I went from smoking it every other night, to having a dig several times a day. I have been trying to get off heroin but its so difficult, like today I want to use, I want to get wasted, I need it so that i don't feel, so that I dont feel so ill, so the world "seems nice & warm" instead of evil and cold...Heroin and alochol were the only friends around when I needed someone, the only friends who don't turn they back on me in my hour off need...but at the same these friends have destroyed my health, finances, other friends, work..but with friends like H and A its a struggle to leave behind!

I have no self esteem or confidence without substance, I don't know who I am without substance..20 years I've used some sort of drug, and I don't know life without it..Drink/drugs have helped to stop the mind thinking, the memories appearing, and given me confidence to do things I wouldn't do sober.

I had control, now I don't...I have no control over anything, the one thing I have control over and I need to be sure that it works is ending this life, everything else has control over me, or is out of control.

Ending this life is the one thing I can do for me, the one thing I want so badly as I'm tired of fighting, tired of using, tired of trying, tired of failing, tired of existing, tired of being rejected, tired of the battles in my head, the battles against this body, tired of living in fear, tired of waiting for the day to be killed by my ex, or by heroin, or drink...I even choose to stop heroin so that if I get the amount right I will end up OD as my tolerance has dropped.

My thoughts are now not about living, the future, but about how I can end this life without causing harm to others and without being given medical care to "save" me...as I am past that now..there is nothing to save.
 

Lestat

Well-Known Member
#8
S*it that sucks.

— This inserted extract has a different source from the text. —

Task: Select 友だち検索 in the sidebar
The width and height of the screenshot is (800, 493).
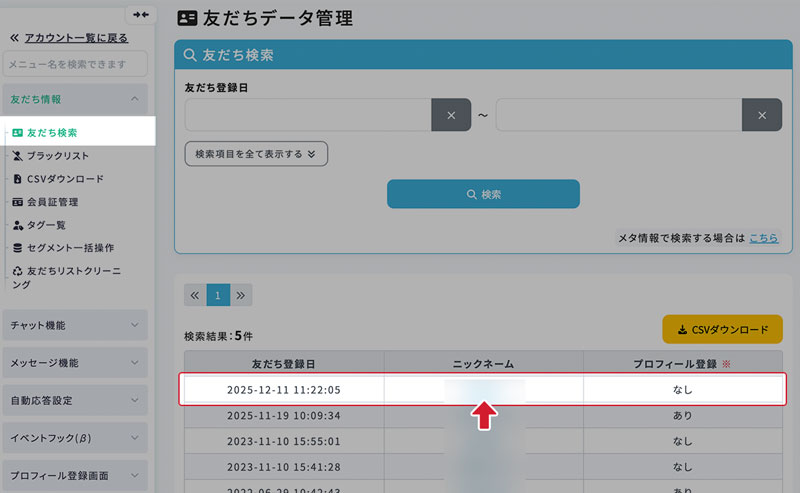Action: (x=52, y=132)
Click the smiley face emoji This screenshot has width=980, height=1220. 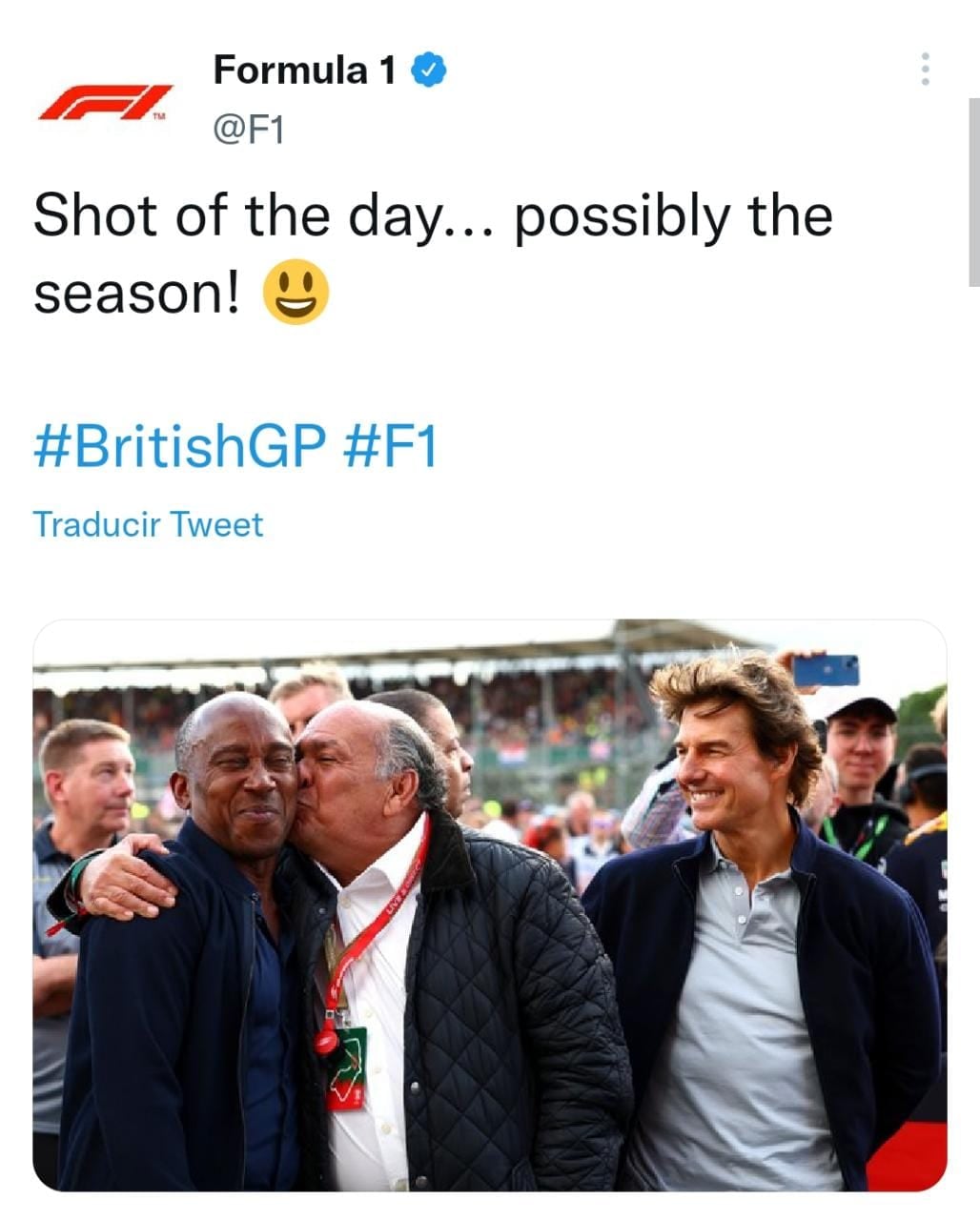click(x=296, y=294)
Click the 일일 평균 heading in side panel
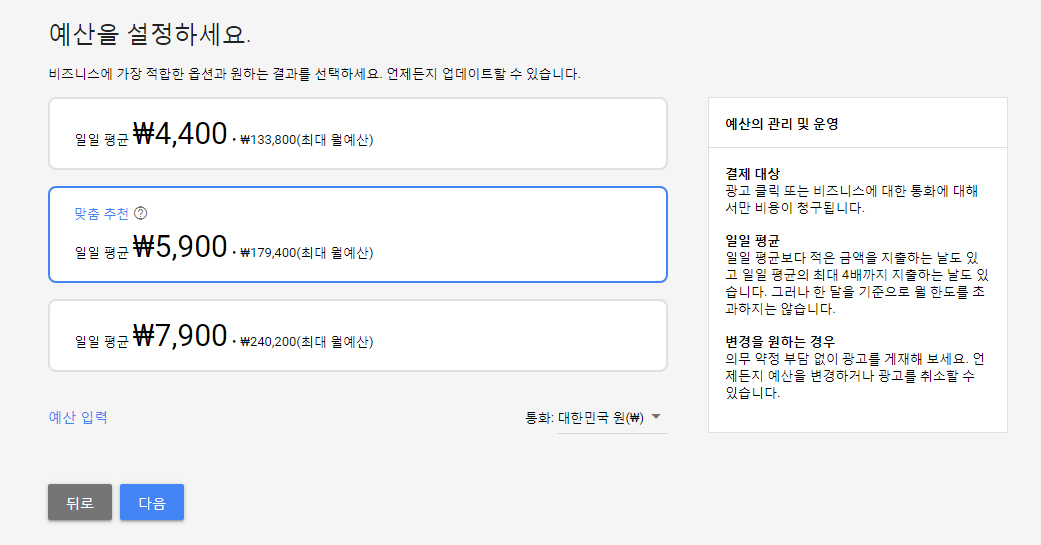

You must have hope for something / someone? You do have a future but you just need to take the right path. I know its easy for me to say that never smoked brown but I've seen close friends do it. You do have a lot of other past and present issues though which I think anyone would in your shoes would find hard not to think about suicide. But your an amazing person and I really hope you can have a good future. Please keep going,
 

Dave_N

Banned Member
#9
I'm so sorry to hear about the loss of your baby lost child. But you were only 14 and it would have been very difficult to care for a child at that age. If you believe in reincarnation, then maybe your child has already been reborn into another family? Also, please do your best to stay away from drugs. They are very addictive and very harmful to your body. Please don't give up. :hug:
 
#10
Hello Lost Child. I am both a drug addict and alcoholic. I also lost a child when a girl friend had an abortion.

However, I stopped both drink and drugs about 10 years ago, with only one relapse. I am not clever for doing it - you can as well. I started by living the next hour clean. Yes it hurt, but I'll just go the next hour then reward myself. Instead of rewarding myself at that point, I'll just go another hour.

Soon it was I'll go the morning / afternoon / evening, and so on. Before you know it, you will be going the full day.

As for your lost child. I wanted something just for my child. I bought a Rose bush, and went to talk to it each day. That was my way of keeping me close to my daughter. If you do not have a garden, a house plant bought especially for your child could be the same.

I hope this helps you in the way it helped me.